Na premierę "Smoleńska" prezydent musiał wybrać się sam. Pierwsza dama wolała zobaczyć w tym czasie film Woody'ego Allena
W poniedziałek miała miejsce premiera długo wyczekiwanego filmu "Smoleńsk". I choć wybrali się na nią niemal wszyscy najważniejsi politycy w naszym kraju, prezydent Andrzej Duda musiał pojawić się tego dnia w Teatrze Wielkim sam. Agata Duda wraz z córką wybrała się bowiem w tym samym czasie do kina na "Śmietankę towarzyską" czyli nowe dzieło Woody'ego Allena.

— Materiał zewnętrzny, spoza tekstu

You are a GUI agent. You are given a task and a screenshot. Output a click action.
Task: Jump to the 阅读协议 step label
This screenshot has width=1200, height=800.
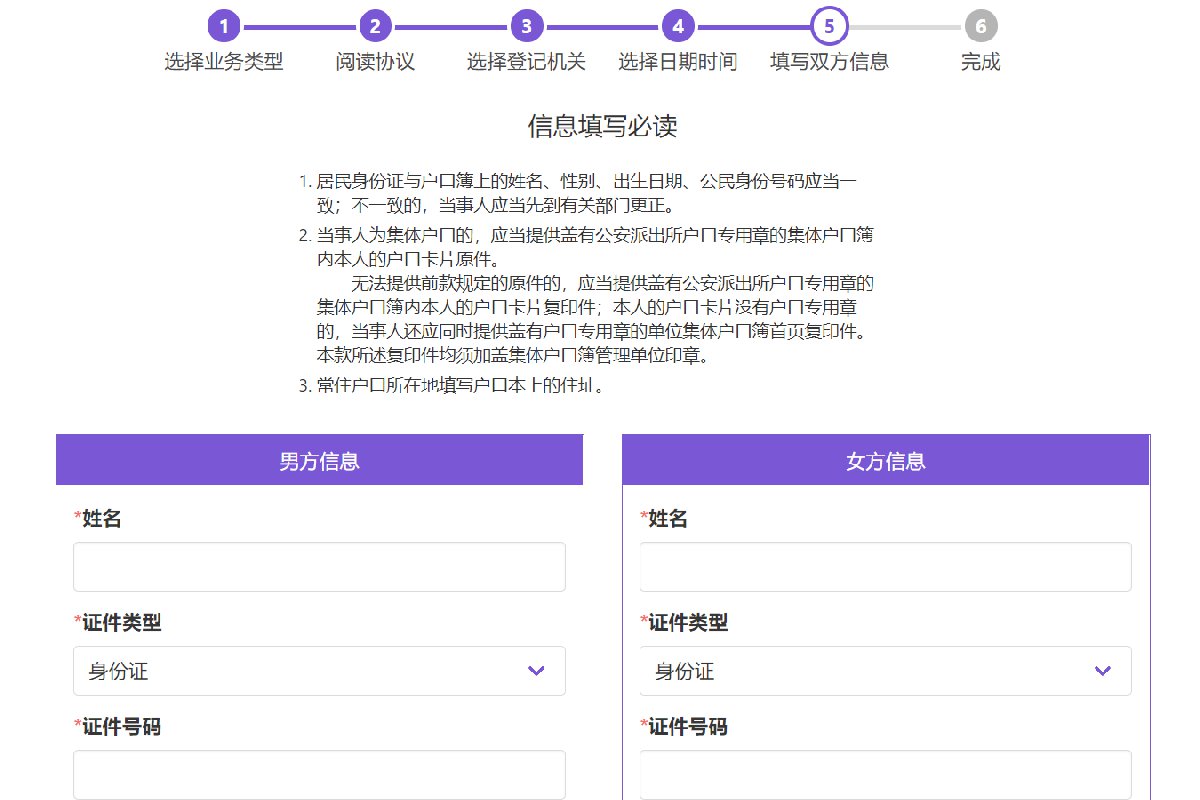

07.09.2016 | aktual.: 07.09.2016 17:12
Jak donosi polityka.pl, jedna z dziennikarek portalu spotkała w kinie, na seansie nowego filmu Woody'ego Allena, Agatę Dudę wraz z córką. Nie byłoby w tym nic dziwnego, gdyby nie fakt, że w tym samym czasie, w Teatrze Wielkim, odbywała się głośna premiera filmu "Smoleńsk", na której pojawił się choćby sam prezydent Andrzej Duda.
Jak podkreśla tygodnik: "Wyglądały dość odświętnie, ubrane w wyjściowe, czarne garnitury. Na seansie zajadały nachosy i popijały napój. (...) Wszystko wyglądało jak typowy babski wieczór matki z córką."
Tym samym rozwiązała się zagadka, nad którą głowili się w poniedziałek dziennikarze, zastanawiając się dlaczego pierwszej damy nie ma na premierze "Smoleńska" wraz z prezydentem.